# WHAT THE TASK REQUIRES
Only a single number is expected: how many lines of the data hold the word "không".

# GIVEN RECORDS
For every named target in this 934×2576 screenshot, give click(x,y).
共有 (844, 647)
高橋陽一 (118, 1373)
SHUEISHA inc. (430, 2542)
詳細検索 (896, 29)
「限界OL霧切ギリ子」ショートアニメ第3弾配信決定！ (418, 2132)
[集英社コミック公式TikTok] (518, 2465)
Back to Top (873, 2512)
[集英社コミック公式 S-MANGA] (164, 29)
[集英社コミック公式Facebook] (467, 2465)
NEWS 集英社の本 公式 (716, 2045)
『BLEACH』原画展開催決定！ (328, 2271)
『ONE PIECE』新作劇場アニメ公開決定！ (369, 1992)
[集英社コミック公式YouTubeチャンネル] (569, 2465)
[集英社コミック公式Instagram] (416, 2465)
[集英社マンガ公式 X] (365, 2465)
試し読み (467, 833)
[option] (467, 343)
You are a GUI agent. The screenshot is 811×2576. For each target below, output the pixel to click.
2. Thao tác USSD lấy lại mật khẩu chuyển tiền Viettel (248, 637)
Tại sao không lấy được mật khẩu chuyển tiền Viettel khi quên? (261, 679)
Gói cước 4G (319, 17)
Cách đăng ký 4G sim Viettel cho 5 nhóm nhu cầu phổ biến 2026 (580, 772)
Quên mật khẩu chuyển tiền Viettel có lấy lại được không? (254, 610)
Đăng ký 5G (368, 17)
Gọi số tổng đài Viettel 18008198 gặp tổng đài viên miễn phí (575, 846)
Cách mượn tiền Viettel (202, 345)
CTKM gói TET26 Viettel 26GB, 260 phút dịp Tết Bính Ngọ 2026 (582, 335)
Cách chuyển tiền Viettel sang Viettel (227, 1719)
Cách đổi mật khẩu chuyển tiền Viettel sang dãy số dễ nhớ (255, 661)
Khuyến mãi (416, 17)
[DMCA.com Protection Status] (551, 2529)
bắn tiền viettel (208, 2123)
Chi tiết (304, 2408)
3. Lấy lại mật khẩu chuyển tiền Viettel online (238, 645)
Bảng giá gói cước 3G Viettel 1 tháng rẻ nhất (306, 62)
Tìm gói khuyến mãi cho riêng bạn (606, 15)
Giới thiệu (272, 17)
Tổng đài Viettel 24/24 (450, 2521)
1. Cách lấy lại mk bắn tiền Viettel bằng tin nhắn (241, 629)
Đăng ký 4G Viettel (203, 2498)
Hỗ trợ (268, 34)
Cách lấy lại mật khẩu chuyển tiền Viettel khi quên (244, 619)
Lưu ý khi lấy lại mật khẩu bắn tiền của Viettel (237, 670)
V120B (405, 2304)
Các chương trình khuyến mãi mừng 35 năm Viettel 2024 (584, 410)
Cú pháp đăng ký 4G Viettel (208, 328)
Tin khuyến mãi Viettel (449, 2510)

# YOUR SOLUTION
2